Plusieurs de ses collègues de la salle de rédaction partagent ses critiques. L’une d’entre eux se dit toutefois partagée sur la situation. « Je comprends le malaise dans le milieu, mais ça ne me choque pas », laisse tomber celle qui a aussi requis l’anonymat par crainte de représailles.

Elle reconnaît avoir été surprise en découvrant l’invitation à la marche, mais explique avoir ensuite « réalisé que ça fait partie de cette nouvelle tendance, plus forte du côté anglophone chez CBC, d’être sans gêne par rapport à la mission du diffuseur public de représenter la diversité canadienne ».

Elle donne en exemple le fait que le logo de CBC prend maintenant les couleurs du drapeau arc-en-ciel, symbole des personnes LGBTQ+, lors de la Semaine de la fierté. « On est dans l’idée de fierté, de représentation, et non dans la manifestation. Il y a une nuance, je crois. » Rappelons que sous l’impulsion de la présidente-directrice générale Catherine Tait, la société d’État a accéléré depuis 2018 son virage diversité et inclusion. « J’y vois surtout une maladresse de la part de la direction, poursuit-elle. Je pense qu’on a voulu avertir tous les employés de l’organisation de cette marche, mais on aurait pu le faire sans inviter le milieu journalistique à y participer. »

Questionnée une nouvelle fois sur le fait d’avoir invité ses journalistes à prendre parti en participant à cet événement, la direction de CBC/Radio-Canada a répondu, par l’intermédiaire de son porte-parole Leon Mar, que « les journalistes font partie intégrante de CBC/Radio-Canada et c’est pour cette raison qu’ils reçoivent ces communications. Leur statut de journaliste leur impose par la suite de prendre en considération nos Normes et pratiques journalistiques avant de prendre la décision de participer ou non à un tel événement. »

Neutralité journalistique

 

« Si des employés de bureau ou de services, ou même Mme Tait, souhaitent soutenir certaines causes, grand bien leur fasse. Mais qu’on encourage les employés du service de l’information à le faire, là, c’est autre chose », commente l’ex-directeur de l’information de Radio-Canada Alain Saulnier.

À ses yeux, cette invitation à la marche marque une « rupture dans l’histoire de l’application des NPJ à Radio-Canada ». Traditionnellement, les journalistes ne peuvent ni militer ni donner leur opinion, que ce soit à travers leurs reportages ou sur leurs réseaux sociaux. Ils ont ce devoir de réserve, qui consiste à ne pas afficher publiquement ce qu’ils pensent.
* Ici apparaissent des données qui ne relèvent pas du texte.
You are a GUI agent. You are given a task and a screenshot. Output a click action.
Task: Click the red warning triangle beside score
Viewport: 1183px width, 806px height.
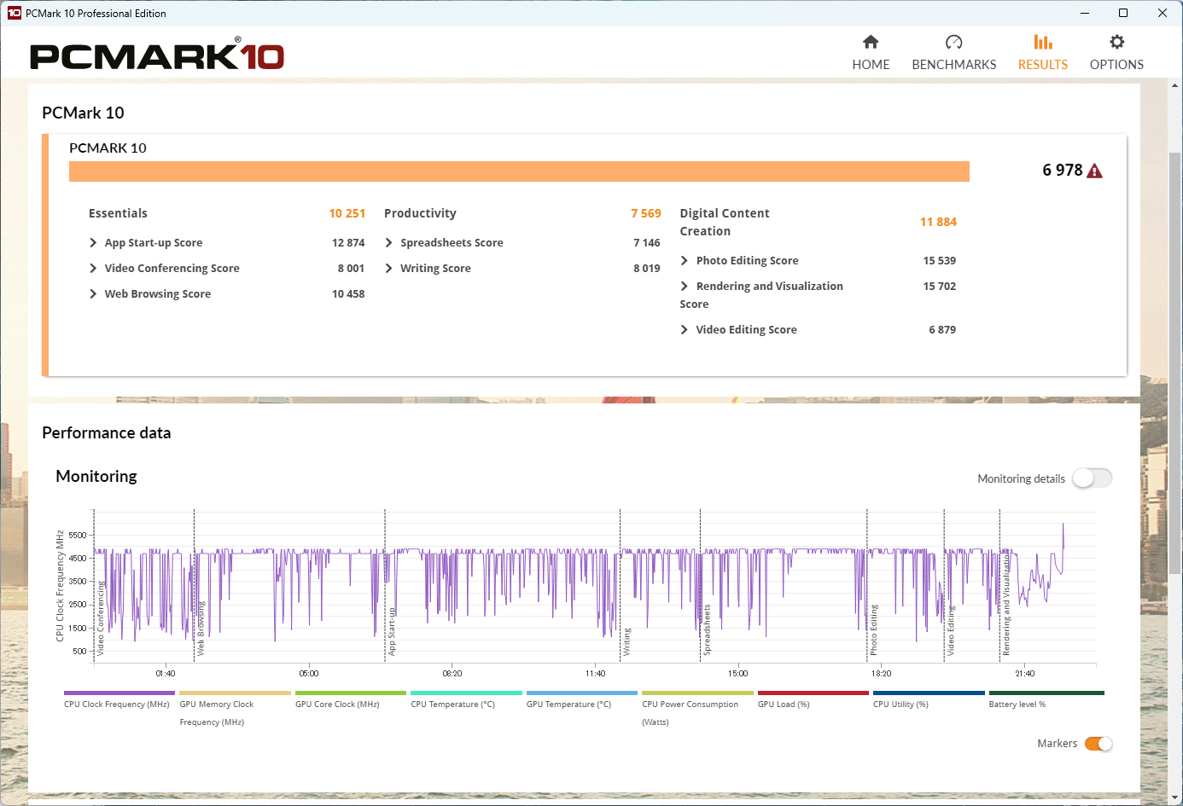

« En même temps, ce sont des questions de plus en plus délicates, parce qu’il y a des causes plus universelles que d’autres. Il y a une différence entre manifester pour réclamer plus de logements sociaux et marcher pour affirmer une relation d’égal à égal avec les peuples autochtones. Mais on s’arrête où, dans ce cas ? Quelle cause devient plus acceptable qu’une autre ? On ouvre la boîte de Pandore, selon moi », dit M. Saulnier.
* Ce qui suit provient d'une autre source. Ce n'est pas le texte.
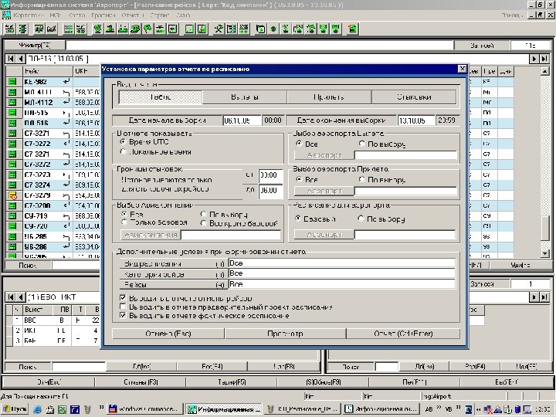Uncheck 'Выводить в отчете фактическое расписание' checkbox
556x417 pixels.
coord(123,315)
Ne serait-ce pas justement l’occasion pour le milieu journalistique de se pencher sérieusement sur la question, lance de son côté le président de la Fédération professionnelle des journalistes du Québec (FPJQ), Michaël Nguyen. « Est-ce que ça peut être acceptable qu’un journaliste participe en tant qu’individu et non comme journaliste, à certaines causes ou certains mouvements apolitiques par exemple ? »

Il conçoit que le sujet reste très délicat et lance une mise en garde aux journalistes. « Nos actions ont une répercussion plus grande que sur notre propre personne parce qu’on représente tous notre profession. C’est important de faire attention à préserver notre neutralité et notre apparence de neutralité », indique-t-il, surtout dans un contexte de méfiance croissante envers les médias.